Tunisie : Pick-up Republic…

Tunisie : Pick-up Republic…

Depuis quelques années, les classements des ventes des voitures montrent que les pick-up sont les plus prisés par les tunisiens, et pour cause: ceux-ci sont de plus en plus utilisés dans différentes types d’activité mais surtout dans la contrebande et ce, pratiquement dans toutes les régions du pays.

Les contrebandiers et ceux qui « travaillent » dans l’économie « grise » souvent dénommée non structurée ou informelle se chiffrent par centaines de milliers et font pratiquement la majeure partie du courant d’affaires en Tunisie au détriment du secteur dit structuré composé d’entreprises qui payent des charges sociales et qui sont pénalisés par une fiscalité agressive.

Cette situation surréaliste et rocambolesque s’est manifestée surtout durant les dix dernières années pour faire partie du quotidien de plus en plus tourmenté et agité du pays.

La plupart des spécialistes de la question économique nationale considèrent que l’économie souterraine a pris des dimensions difficilement  cernables et certains d’entre eux pensent même que l’économie informelle est devenue le seul moyen de survie de larges franges de tunisiens vu la contraction flagrante des activités économiques structurés au niveau de tous les secteurs.

Les notions de travail informel et d’économie non structurée ont vu le jour, en Tunisie, au début des années soixante-six dans le sillage des crises socio-économiques qui ont secoué le pays.
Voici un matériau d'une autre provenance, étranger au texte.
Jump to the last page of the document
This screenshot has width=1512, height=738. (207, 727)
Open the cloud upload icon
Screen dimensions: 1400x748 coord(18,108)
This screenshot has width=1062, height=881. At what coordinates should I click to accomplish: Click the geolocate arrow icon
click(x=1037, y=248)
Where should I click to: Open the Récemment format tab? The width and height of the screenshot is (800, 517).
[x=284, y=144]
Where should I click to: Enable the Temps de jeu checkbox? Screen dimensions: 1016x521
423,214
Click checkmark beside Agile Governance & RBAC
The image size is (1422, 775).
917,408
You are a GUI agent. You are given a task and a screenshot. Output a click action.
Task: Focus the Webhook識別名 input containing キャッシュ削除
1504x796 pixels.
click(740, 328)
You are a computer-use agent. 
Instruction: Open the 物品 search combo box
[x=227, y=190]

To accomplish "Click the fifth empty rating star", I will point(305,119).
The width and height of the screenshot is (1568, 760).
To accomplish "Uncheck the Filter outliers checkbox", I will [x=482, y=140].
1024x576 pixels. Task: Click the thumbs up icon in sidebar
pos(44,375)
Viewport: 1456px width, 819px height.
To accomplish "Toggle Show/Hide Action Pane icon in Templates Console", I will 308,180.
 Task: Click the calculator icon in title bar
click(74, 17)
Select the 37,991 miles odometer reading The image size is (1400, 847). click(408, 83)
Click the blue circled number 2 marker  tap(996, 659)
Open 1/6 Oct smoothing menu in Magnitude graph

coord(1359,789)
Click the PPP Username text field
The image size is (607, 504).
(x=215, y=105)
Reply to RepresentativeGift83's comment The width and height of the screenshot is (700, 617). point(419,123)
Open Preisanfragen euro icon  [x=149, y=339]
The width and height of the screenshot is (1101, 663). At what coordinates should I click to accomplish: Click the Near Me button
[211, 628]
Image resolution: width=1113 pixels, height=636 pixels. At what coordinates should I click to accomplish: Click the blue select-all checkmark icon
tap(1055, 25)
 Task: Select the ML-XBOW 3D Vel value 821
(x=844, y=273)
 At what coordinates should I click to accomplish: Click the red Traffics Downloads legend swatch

Depuis, le fléau ne cesse de sévir.

Le chômage, conséquence logique de la crise économique, s’est accompagné de l’émergence et de l’essor du secteur informel. Celui-ci joue un rôle d’accueil des acteurs économiques exclus du secteur structuré.

De ce fait, un document de travail de l’Institut tunisien de la compétitivité et des études quantitatives élaboré en 2017 montre que l’emploi informel représente 42% de l’emploi total.

Sur un autre plan, la quantification de l’économie informelle pose plusieurs problématiques méthodologiques et le fait d’avancer que celle-ci représente 50 ou 55% du produit intérieur brut (PIB) n’a pas, en effet, de sens par rapport aux normes économiques et juridiques. Un grand effort doit être déployé pour la quantifier eu égard à trois pistes qui se rapportent essentiellement à la sphère monétaire, l’évasion fiscale et le critère de la légalité du travail.

Toute la question reste : faut-il penser à l’organisation de l’informel ou à sa répression ? Le dilemme est là.